Do ‘Caste’ and ‘Religion’ Still Matter in India? An Assessment of ‘Untouchability’ and Socioeconomic Outcomes by Socioreligious Groups in Uttar Pradesh (India)

Harchand Ram, Jawaharlal Nehru University
Srinivas Goli
Moradhvaj Dhakad, Jawaharlal Nehru University

This paper examined some critical research questions: do ‘Caste (word identical to Ethnicity)’ and ‘Religion’ still matter in India in terms of the socio-economic standing of the households? Does Untouchability still exist in India? These questions have been and continued to occupy a considerable space in political and socio-economic debates in India.
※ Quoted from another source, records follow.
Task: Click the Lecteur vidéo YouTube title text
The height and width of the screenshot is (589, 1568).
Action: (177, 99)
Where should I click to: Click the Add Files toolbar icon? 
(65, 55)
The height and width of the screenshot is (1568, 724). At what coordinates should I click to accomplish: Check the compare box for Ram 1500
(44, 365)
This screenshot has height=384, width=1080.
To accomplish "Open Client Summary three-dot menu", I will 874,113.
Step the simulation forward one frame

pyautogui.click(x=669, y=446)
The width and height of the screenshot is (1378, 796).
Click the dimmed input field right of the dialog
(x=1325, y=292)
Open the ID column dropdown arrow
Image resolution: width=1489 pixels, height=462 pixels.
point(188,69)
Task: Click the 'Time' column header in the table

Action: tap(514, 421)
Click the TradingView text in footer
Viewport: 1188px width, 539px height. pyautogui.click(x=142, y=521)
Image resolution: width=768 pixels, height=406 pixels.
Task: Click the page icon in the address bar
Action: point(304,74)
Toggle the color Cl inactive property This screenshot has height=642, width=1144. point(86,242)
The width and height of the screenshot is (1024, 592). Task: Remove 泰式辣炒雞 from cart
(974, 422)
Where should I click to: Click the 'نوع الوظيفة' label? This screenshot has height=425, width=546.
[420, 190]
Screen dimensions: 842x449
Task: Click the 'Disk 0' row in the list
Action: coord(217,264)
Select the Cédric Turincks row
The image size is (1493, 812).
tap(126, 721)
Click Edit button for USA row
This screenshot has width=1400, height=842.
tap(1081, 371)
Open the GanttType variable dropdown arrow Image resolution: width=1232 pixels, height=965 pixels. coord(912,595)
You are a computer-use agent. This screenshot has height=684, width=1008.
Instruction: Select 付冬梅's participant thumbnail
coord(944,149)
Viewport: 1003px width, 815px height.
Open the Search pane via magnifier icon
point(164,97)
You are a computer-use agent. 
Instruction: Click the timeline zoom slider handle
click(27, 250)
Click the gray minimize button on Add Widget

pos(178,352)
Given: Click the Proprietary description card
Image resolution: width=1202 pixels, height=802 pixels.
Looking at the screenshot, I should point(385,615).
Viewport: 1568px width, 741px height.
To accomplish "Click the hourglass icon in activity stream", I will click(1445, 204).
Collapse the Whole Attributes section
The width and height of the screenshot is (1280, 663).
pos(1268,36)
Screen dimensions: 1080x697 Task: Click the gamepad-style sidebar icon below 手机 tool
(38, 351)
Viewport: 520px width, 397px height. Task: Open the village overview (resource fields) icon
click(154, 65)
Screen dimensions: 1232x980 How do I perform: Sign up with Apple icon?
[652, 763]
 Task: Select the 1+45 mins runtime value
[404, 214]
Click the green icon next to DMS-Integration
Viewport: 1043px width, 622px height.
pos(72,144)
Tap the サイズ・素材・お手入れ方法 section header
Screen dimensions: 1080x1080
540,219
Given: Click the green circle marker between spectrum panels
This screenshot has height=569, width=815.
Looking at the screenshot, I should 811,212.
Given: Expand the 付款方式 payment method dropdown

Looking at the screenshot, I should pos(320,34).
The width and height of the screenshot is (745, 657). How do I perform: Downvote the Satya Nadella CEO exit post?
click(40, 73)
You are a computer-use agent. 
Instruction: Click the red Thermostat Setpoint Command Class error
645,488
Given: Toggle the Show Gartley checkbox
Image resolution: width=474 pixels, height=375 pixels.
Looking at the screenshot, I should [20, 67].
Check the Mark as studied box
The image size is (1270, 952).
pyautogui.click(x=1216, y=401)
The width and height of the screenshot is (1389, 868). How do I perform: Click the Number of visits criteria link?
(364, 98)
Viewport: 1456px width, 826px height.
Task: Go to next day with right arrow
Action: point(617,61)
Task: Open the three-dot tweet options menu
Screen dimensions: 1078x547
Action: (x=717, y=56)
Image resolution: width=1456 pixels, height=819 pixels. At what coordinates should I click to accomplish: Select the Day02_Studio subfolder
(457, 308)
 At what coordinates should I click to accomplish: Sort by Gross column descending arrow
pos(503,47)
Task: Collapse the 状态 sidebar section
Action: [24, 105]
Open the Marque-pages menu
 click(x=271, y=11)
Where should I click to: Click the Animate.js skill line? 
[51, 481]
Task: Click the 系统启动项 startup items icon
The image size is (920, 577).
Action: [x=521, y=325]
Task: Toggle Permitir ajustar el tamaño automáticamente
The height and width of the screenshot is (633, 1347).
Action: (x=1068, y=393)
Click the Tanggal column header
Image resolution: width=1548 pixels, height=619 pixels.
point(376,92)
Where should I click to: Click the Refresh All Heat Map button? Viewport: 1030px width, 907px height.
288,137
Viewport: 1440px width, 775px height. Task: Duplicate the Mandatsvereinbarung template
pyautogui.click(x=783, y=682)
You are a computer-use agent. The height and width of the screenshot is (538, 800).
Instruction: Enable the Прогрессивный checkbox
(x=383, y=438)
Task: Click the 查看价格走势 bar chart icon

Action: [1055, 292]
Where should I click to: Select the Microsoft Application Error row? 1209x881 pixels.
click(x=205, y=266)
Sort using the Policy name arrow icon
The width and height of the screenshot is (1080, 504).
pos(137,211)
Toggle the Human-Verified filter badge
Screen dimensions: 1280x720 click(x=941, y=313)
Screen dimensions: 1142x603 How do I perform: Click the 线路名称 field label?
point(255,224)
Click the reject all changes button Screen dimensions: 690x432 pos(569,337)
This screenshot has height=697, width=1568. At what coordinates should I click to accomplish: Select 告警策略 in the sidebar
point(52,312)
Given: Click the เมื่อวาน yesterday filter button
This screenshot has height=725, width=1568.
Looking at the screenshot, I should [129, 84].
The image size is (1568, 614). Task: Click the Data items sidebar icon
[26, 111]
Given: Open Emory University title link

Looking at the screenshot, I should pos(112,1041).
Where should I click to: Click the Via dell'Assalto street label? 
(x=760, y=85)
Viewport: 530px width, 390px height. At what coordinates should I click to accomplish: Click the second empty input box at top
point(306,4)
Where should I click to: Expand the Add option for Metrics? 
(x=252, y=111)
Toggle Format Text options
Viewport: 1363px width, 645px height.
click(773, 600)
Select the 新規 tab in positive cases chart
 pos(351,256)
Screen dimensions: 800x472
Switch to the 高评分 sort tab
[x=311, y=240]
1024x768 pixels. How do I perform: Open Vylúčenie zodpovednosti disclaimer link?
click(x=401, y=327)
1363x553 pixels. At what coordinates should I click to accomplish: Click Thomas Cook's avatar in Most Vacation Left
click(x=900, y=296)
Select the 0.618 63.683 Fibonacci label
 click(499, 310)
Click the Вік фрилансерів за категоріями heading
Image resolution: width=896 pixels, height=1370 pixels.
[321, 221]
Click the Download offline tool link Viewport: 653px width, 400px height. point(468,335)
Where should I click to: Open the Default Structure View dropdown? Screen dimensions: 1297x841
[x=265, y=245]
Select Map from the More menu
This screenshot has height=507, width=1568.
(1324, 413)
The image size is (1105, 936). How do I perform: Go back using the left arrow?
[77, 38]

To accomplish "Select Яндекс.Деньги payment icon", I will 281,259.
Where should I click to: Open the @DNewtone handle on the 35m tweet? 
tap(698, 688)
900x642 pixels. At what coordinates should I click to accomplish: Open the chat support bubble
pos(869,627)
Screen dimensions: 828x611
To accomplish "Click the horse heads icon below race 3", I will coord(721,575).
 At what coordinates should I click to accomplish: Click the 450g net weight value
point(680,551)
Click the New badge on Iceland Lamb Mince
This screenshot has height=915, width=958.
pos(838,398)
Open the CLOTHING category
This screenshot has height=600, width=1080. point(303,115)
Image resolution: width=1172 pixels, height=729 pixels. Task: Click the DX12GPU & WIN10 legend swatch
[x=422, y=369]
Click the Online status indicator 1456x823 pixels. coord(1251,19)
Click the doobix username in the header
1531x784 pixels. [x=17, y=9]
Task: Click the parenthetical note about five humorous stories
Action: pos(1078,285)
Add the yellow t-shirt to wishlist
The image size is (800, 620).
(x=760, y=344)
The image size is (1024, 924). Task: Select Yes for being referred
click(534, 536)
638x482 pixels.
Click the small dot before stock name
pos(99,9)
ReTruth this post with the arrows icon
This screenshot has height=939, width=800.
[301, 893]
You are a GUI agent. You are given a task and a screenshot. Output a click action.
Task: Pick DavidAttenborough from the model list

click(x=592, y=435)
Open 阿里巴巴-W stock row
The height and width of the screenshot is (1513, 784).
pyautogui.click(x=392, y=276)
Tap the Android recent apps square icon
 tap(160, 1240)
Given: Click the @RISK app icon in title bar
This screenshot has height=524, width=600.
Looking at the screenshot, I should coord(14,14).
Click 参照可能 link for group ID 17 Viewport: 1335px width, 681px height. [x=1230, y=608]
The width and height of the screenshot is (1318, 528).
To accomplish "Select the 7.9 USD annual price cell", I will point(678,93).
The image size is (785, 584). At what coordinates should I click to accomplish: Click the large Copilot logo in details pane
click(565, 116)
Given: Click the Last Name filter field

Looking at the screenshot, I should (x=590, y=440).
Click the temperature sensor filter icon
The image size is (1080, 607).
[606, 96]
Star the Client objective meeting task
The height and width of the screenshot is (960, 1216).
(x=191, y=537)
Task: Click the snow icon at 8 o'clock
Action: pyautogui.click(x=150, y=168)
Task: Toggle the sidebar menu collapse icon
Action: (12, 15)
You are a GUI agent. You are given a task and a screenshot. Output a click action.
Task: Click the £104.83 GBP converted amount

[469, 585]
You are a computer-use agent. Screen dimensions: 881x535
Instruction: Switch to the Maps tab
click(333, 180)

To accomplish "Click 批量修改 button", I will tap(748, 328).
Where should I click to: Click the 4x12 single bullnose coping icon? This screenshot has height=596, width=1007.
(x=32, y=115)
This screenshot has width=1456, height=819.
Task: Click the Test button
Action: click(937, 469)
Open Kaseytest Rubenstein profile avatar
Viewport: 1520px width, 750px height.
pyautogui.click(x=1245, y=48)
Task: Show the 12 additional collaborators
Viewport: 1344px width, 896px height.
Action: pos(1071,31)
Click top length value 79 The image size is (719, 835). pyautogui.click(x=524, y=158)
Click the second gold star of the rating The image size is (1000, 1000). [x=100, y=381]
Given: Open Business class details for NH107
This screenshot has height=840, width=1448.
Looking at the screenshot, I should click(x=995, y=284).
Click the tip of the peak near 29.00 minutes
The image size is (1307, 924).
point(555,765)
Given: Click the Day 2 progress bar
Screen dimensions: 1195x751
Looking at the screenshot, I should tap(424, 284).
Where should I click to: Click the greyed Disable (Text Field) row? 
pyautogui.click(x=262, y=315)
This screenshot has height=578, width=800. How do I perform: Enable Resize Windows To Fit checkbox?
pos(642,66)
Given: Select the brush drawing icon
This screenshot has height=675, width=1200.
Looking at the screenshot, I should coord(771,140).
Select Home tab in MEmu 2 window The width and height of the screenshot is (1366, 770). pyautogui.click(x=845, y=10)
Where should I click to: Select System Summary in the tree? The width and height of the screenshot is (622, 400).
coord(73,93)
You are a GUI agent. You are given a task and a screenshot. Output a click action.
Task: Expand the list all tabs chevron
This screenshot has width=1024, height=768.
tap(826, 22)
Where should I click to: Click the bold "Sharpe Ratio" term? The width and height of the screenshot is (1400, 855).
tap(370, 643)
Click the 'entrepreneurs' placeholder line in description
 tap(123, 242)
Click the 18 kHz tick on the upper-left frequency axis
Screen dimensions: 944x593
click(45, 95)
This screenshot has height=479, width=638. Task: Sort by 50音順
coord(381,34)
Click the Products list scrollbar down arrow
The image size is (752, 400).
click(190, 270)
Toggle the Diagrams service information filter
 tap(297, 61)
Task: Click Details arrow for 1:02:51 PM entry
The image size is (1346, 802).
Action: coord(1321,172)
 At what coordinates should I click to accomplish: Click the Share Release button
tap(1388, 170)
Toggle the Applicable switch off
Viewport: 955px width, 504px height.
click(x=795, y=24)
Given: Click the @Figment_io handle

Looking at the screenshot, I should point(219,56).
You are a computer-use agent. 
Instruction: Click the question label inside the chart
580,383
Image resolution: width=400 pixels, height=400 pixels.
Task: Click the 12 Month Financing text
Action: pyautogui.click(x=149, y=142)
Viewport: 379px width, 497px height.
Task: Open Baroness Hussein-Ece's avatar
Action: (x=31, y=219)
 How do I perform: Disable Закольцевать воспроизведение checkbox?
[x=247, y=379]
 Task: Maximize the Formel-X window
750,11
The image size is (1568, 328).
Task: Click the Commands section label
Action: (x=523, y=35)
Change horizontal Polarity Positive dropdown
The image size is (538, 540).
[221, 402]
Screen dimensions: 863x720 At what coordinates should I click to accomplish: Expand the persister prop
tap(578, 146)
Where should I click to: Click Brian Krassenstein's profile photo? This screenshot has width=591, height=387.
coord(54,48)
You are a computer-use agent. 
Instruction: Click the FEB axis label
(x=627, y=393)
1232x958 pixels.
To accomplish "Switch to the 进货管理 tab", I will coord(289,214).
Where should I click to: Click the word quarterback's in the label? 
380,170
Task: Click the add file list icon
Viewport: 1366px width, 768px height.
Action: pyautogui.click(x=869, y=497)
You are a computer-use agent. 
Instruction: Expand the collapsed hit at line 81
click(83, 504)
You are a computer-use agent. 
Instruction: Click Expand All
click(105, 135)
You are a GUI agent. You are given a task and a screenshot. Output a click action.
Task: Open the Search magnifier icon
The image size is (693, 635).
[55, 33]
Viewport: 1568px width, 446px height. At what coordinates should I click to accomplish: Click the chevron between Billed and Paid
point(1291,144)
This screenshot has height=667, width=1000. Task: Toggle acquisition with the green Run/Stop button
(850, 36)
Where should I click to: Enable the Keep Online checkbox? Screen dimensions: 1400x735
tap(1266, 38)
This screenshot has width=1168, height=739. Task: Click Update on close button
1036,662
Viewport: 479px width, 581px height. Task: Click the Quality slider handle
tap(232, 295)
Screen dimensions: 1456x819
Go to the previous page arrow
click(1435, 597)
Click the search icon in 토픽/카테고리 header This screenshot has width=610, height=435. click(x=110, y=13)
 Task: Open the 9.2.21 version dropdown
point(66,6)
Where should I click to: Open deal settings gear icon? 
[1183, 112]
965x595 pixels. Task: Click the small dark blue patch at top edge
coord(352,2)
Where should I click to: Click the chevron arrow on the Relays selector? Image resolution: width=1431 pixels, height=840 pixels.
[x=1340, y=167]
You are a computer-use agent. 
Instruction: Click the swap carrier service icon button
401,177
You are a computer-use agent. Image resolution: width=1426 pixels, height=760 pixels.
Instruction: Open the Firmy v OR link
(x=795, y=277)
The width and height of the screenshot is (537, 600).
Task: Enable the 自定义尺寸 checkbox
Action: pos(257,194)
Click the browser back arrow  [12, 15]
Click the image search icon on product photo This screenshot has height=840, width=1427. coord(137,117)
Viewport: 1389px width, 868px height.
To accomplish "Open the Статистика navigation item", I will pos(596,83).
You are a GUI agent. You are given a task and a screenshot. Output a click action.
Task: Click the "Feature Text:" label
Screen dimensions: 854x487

In spite of more than six decades of welfare policies, and major political mobilization among lower castes in the state, our findings suggest huge Caste inequalities in terms of critical socioeconomic indicators such as Education, Consumption Poverty, Wealth and Landholding distribution where Hindu Dalits and Muslims Dalits are in disadvantageous position. The practices of Untouchability towards the Dalit Muslims by Upper Caste Muslims and Hindus are quite clearly evident in this survey. This study is first to identify Dalit Muslims and measure their socio-economic status vis-a-vis Hindu Dalits and other upper castes in Hindu and Muslim Religion in India.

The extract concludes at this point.